AIM OF THE EXERCISE:
Copy the lines of the material below word for word, from the line containing "Given: Search the" through the end of the material, including that first line. Leave the pictures out of your answer.

======== RECORDS TO USE

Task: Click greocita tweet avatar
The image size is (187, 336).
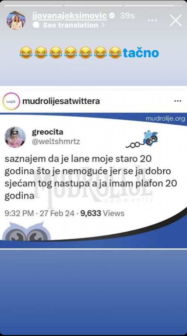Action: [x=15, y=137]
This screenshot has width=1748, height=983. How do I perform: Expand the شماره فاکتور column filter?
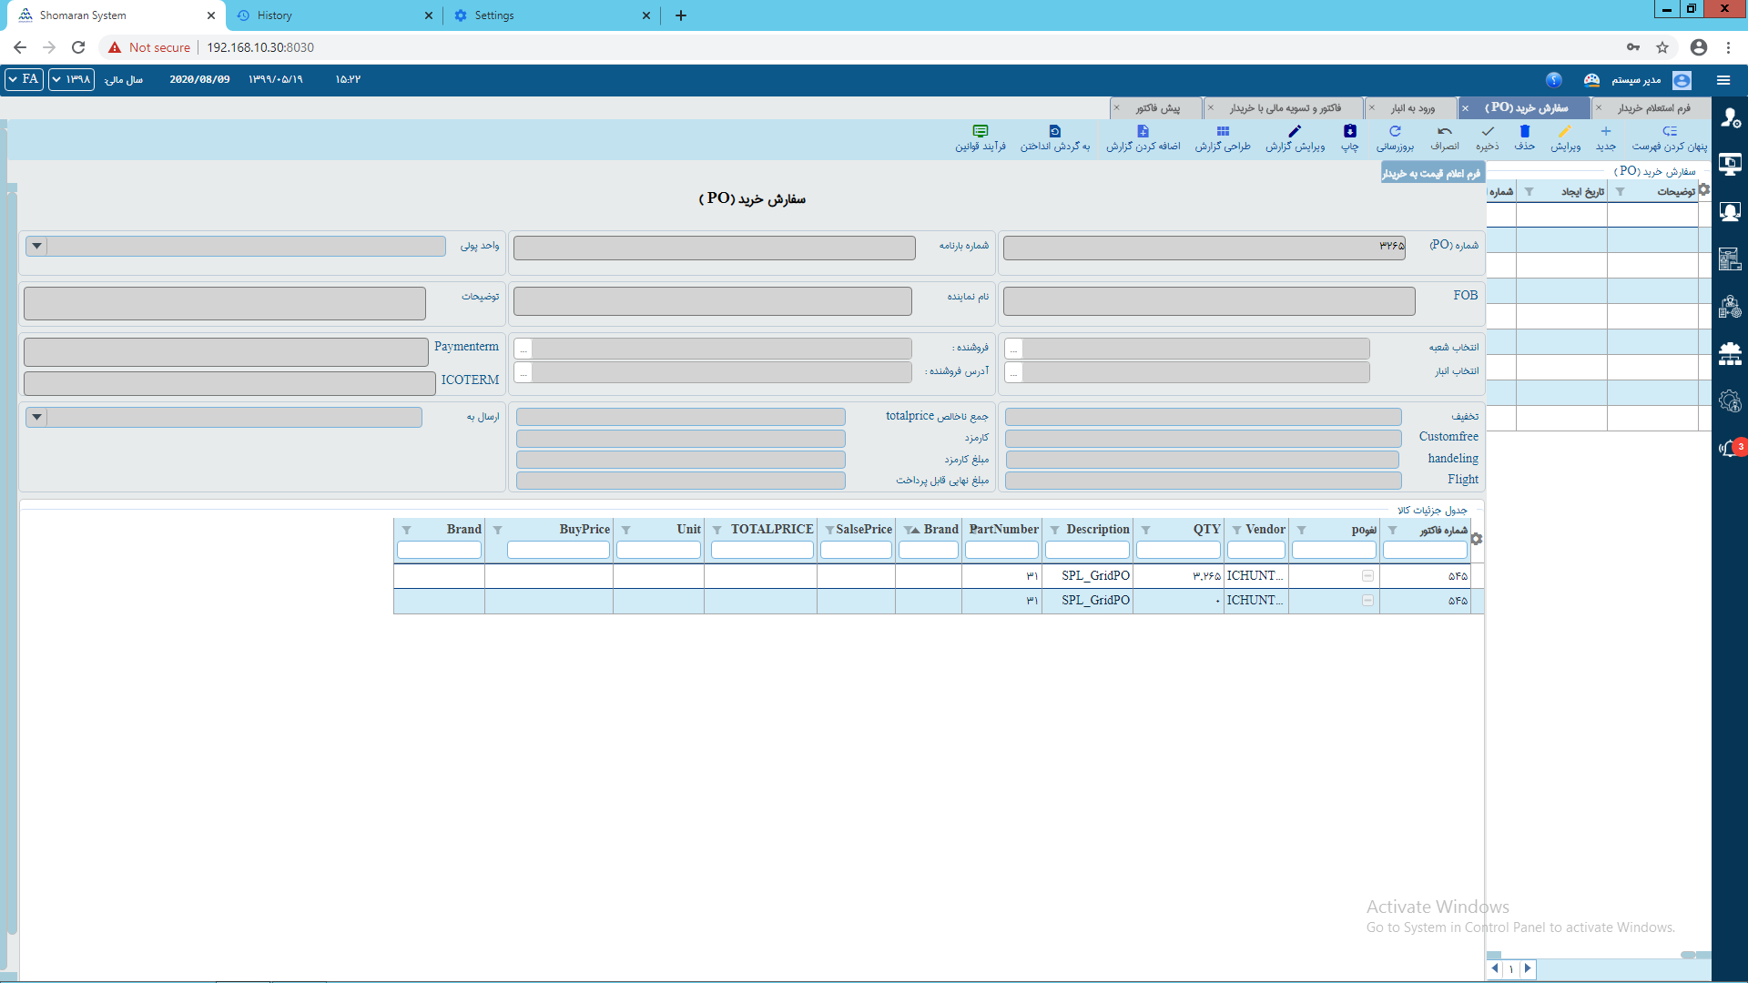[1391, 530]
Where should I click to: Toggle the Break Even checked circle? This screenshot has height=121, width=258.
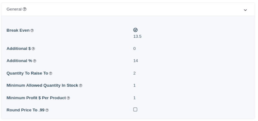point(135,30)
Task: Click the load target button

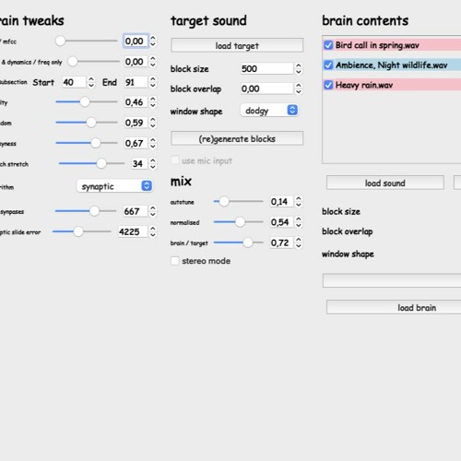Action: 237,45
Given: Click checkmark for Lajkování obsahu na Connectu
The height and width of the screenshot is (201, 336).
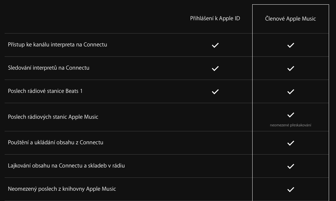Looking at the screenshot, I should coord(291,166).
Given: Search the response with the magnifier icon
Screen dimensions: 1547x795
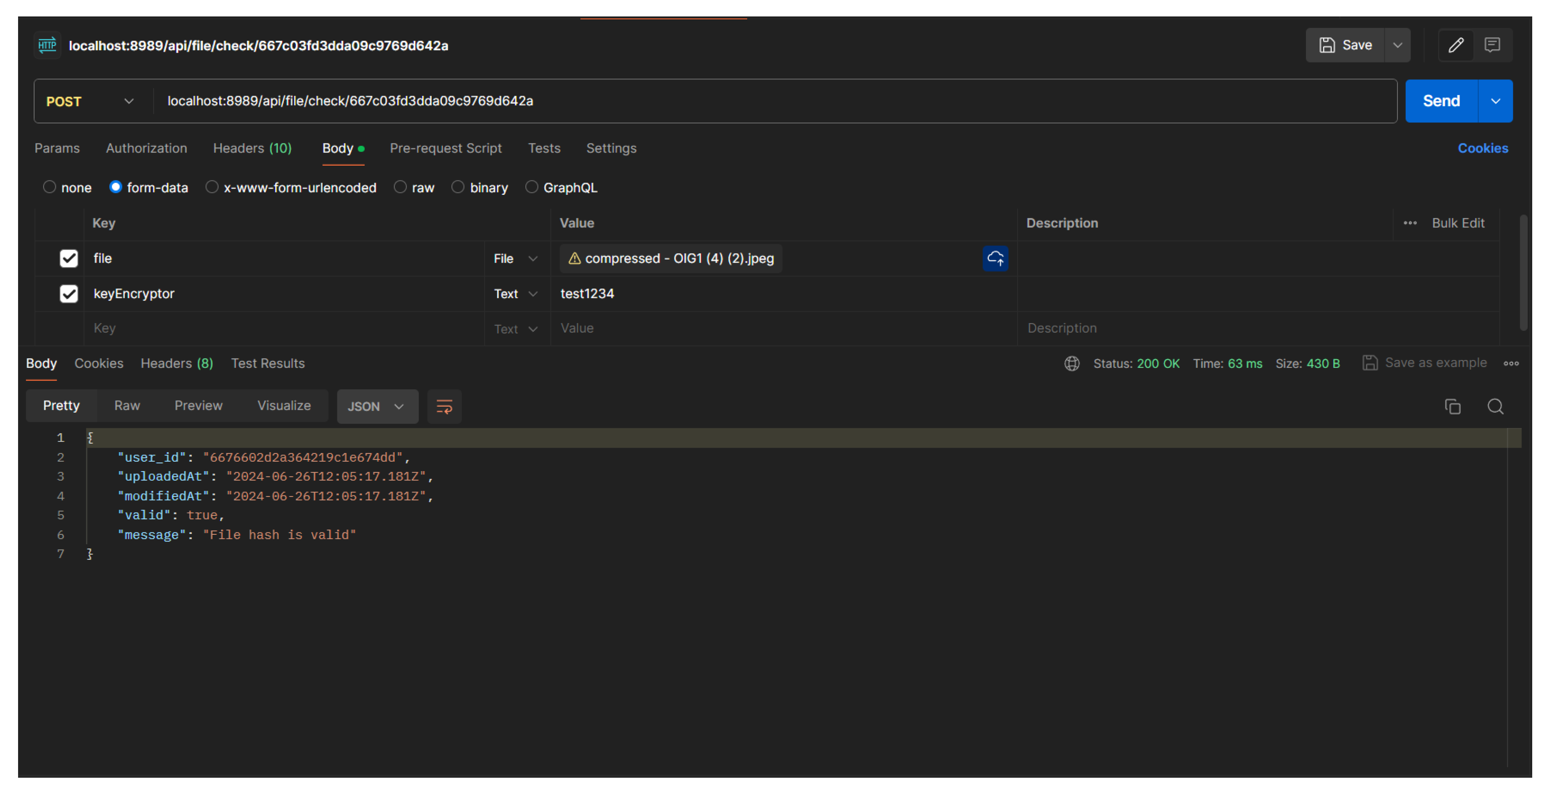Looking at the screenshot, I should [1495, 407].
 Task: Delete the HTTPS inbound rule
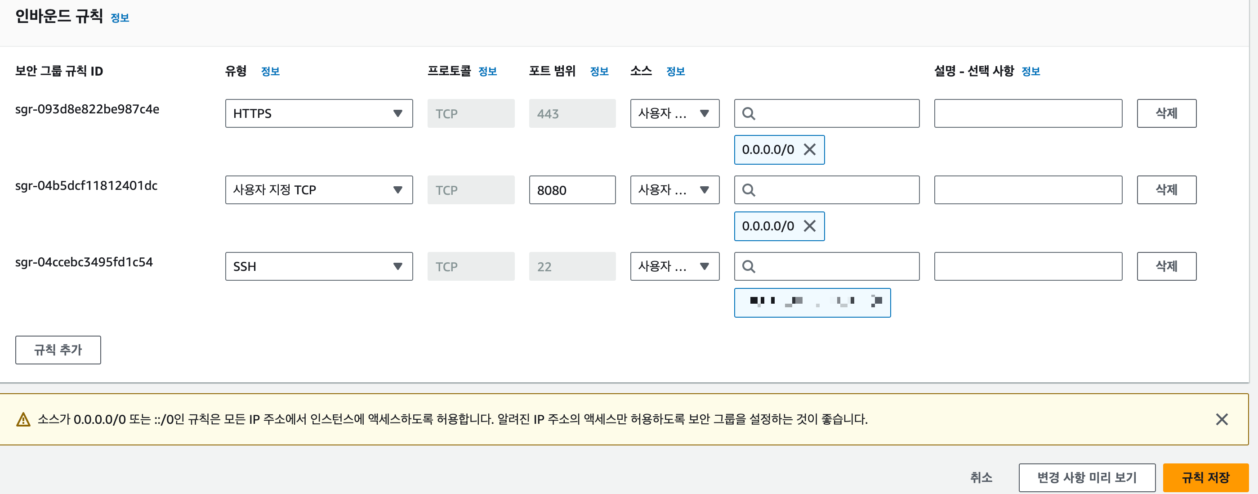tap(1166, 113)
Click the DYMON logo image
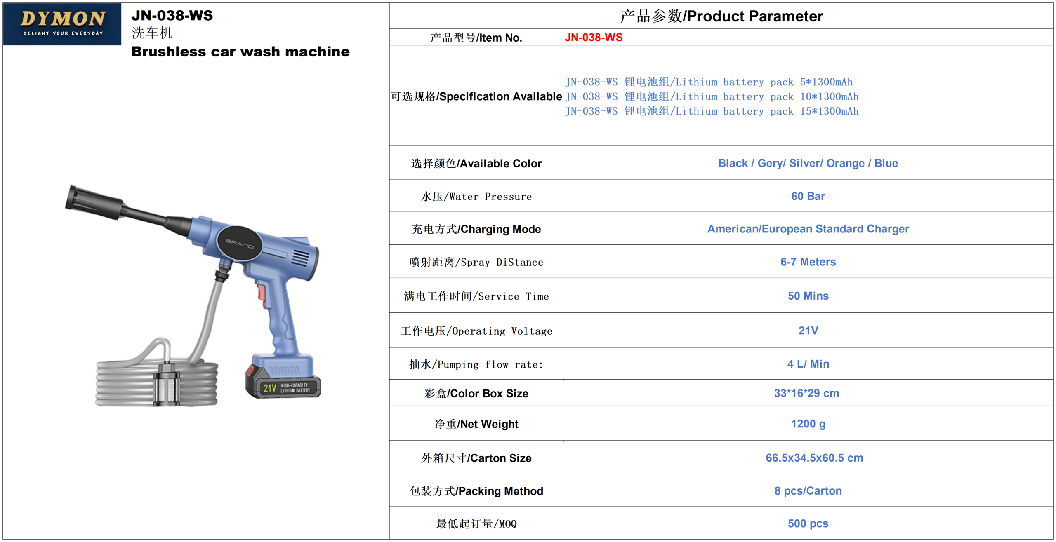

================

THE COMPLETED TASK:
Given: Search the response with the magnifier icon
Screen dimensions: 1547x795
Looking at the screenshot, I should [1495, 407].
 Task: Delete the HTTPS inbound rule
tap(1166, 113)
Click the DYMON logo image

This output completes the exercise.